__Activity list__.
A - Answer these questions from the Valley air quality article below, one line each, marked (i), (ii), (iii) like the questions:
(i) Which agency monitors pollution from pesticides used by farmers?
(ii) About how many active ingredients in pesticides does Gale say are considered toxic air contaminants?
(iii) Who speaks for the Fresno County Farm Bureau?
B - Decide whether each statement agrees with the Valley air quality article below. Mark each answer (i), (ii), (iii), give yes or no, and quote the deciding words.
(i) The results of the 2018 study were released this week.
(ii) The Central Valley Air Coalition is a for-profit group.
(iii) The coalition suggests buffer zones as one measure farmers could work on.

__Text for analysis__.
··········

Valley air quality improving, but one group says pesticides used by farmers cause concerns

FRESNO, Calif. (KFSN) -- The Central Valley is enjoying some of the best air quality in years thanks to a wet winter, a mild summer so far and a cut in pollution.

The California Department of Pesticide Regulation monitors pollution from pesticides used by farmers.

The results of their 2018 study released this week show pesticides used in parts of the Central Coast and the Central Valley are below health screening levels for the most part, but there are still some concerns.

"There are also types of pesticides can contribute to the form of ozone and smog. And that causes more of our regional problems so there are issues on multiple levels," said Genevieve Gale, Central Valley Air Coalition.

The Central Valley Air Coalition is a non-profit group working to create stronger air quality policies.

They believe rural areas of the Central Valley are a concern because they are so close to farming areas where pesticides are used frequently by growers.

"When it comes to agricultural toxics there are about 50 active ingredients in pesticides that are considered toxic air contaminants," said Gale.

CVAQ suggests farmers work with local and state leaders on notifications, buffer zones, and alternatives to pesticides that are not as harmful.

The Fresno County Farm Bureau says growers do just that to protect near-by communities and field workers.

"California is the most strict in the nation when it comes to both the pesticide regulation process and as well as the oversight of the application. And so it is everything from state agencies as well as all the way down to local agencies that play a major role in that," said Ryan Jacobsen, Fresno County Farm Bureau.

He pointed out farmers are using different types of pesticides that are safer to Mother Nature and consumers.

"It is absolutely critical for number one for our products to remain the safest to be found in the world, so that is very key as well. And as well that we are not only protect those individuals on our farms but the community as a whole and those who consume our products," said Jacobsen.

··········

__Data provided__.

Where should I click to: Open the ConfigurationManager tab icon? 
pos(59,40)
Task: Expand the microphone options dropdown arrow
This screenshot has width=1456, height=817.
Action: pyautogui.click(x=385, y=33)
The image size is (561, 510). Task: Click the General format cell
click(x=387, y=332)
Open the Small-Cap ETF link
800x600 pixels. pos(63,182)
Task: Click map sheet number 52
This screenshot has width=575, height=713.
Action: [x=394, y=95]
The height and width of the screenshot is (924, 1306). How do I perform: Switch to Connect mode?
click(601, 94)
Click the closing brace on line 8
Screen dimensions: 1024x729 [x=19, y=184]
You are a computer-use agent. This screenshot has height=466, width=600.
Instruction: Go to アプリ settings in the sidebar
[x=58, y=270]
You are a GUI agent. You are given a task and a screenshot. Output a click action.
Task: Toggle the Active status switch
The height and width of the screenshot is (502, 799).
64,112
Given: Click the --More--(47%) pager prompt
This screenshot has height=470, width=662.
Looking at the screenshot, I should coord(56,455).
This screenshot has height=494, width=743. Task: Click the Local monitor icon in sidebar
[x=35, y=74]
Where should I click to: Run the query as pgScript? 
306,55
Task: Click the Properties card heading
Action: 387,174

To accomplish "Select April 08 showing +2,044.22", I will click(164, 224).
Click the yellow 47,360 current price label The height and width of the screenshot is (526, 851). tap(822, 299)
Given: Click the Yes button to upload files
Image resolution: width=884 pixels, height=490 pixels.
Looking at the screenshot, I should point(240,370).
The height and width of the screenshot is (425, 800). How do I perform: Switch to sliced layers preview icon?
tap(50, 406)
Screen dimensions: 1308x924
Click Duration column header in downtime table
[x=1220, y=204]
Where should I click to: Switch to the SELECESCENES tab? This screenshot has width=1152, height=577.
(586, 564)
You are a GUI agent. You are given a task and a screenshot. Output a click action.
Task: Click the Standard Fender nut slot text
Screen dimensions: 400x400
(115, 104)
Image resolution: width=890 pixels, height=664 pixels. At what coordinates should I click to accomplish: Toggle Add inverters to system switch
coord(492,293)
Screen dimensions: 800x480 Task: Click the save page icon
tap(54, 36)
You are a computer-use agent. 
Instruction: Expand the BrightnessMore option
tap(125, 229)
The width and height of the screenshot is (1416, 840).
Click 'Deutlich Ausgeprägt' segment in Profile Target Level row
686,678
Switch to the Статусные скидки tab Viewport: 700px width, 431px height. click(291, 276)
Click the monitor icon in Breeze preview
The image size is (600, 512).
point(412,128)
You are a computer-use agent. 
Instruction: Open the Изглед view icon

··········

__Per-task answers__.
A -
(i) The California Department of Pesticide Regulation
(ii) About 50
(iii) Ryan Jacobsen

B -
(i) Yes: "The results of their 2018 study released this week"
(ii) No: "The Central Valley Air Coalition is a non-profit group working to create stronger air quality policies."
(iii) Yes: "CVAQ suggests farmers work with local and state leaders on notifications, buffer zones, and alternatives to pesticides that are not as harmful."